W trakcie spotkania Rafał Trzaskowski dużo mówił o tym, jak sobie wyobraża Polskę, Towarzyszy mi marzenie o Polsce, którą razem zbudujemy, po 12 lipca, o Polsce - która jest tak jak Szczecin - Polską ludzi otwartych, tolerancyjnych, odważnych i niepokornych. Marzy mi się kraj, w którym ludzie mają twarde kręgosłupy i nie poddają się opresyjnej władzy.
- Marzy mi się kraj, w którym wszyscy politycy wiedzą, że Ziemia jest okrągła, że dzieci trzeba szczepić, w którym wszyscy politycy wiedzą, że człowiek może zrujnować swoją planetę swoim postępowaniem. Marzy mi się kraj, w którym nikt nie odwraca się od kryzysu klimatycznego, w którym inwestuje się w odnawialne źródła energii. Kraj, w którym się jasno mówi o wyzwaniach całego świata i o wyzwaniach cywilizacji i taki kraj razem zbudujemy.

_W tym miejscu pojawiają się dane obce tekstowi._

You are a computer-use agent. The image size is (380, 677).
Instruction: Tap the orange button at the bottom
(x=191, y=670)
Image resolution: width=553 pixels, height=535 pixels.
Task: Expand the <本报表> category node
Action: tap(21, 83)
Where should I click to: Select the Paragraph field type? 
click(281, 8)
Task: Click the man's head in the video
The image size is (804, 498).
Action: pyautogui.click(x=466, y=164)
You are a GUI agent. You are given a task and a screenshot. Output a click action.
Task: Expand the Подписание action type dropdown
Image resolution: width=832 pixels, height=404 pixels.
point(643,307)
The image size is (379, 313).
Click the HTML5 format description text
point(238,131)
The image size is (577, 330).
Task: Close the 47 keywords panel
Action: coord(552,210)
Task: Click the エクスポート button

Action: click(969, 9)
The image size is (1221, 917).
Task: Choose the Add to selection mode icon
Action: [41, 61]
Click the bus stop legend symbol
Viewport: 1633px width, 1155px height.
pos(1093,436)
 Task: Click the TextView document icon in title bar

- Marzy mi się kraj w którym nawet jeśli ktoś 30 lat temu popełnił błąd ale nie złamał prawa, później odpokutował, a później budował Wolną Polskę to wszystkie winy będą mu wybaczone i że nikt nas nie będzie już więcej dzielił.
- Mówiąc do mieszkańców Szczecina Rafał Trzaskowski wyraził przekonanie, że jeśli wygra wybory, to uda mu się zbudować kraj, w którym samorządy będą wzmacniane i dofinansowane. –
‘Jestem absolutnie przekonany, że przede wszystkim chcecie, żeby w naszym kraju mówiono o przyszłości, bo ile można słyszeć to samo, przez cały czas: "przez 8 lat...". Ile można proszę państwa? Ile można?
Kandydat na prezydenta mówił też, że marzy mu się kraj, w którym nikt nie ośmieli się zamachnąć na niezależność sędziów, prokuratura jest wolna, gdzie policja jest niezależna. - Zbudujemy również taki kraj, w którym żołnierz nie musi trzymać parasola nad jakimś aparatczykiem i gdzie oficerowie i generałowie nie mają szefa, który choruje na manię prześladowczą.
- Marzy mi się taki kraj, w którym Kościół jest drogowskazem do wolności a wiara jest sprawą prywatną . Marzy mi się taki kraj, w którym pomaga się ofiarom pedofilów, a nie pedofilom.
Mówiąc o roli pierwszej damy wspomniał Agatę Kornhauser-Dudę. - Marzy mi się kraj, w którym para prezydencka w nocy śpi wtulona w siebie, a nie odbiera telefony od jednego smutnego pana. Marzy mi się kraj, w którym pierwsza dama jest twarda i nie boi się mówić, co myśli. Marzy mi się Polska, w której pierwsza dama broni praw kobiet - dodał.
Nie zabrakło też głosu żony Rafała Trzaskowskiego - Małgorzaty - jesteśmy tu całą rodziną i wspieramy Rafała. Ja sama zaangażowałam się w kampanię. Kilka dni temu podszedł do mnie młody człowiek i powiedział: "ja nie mogę głosować, ale dziękuję, że wy walczycie dla nas, o naszą przyszłość". Dlatego proszę: idźcie głosować.
Kończąc swoje wystąpienie kandydat wezwał do wyborczej mobilizacji - jeżeli nie zmienimy Polski dziś, jeżeli nie zmienimy jej 12 lipca, to bardzo ciężko będzie wygrać w kolejnych wyborach, a o wyniku wyborów może zadecydować zaledwie kilka tysięcy głosów.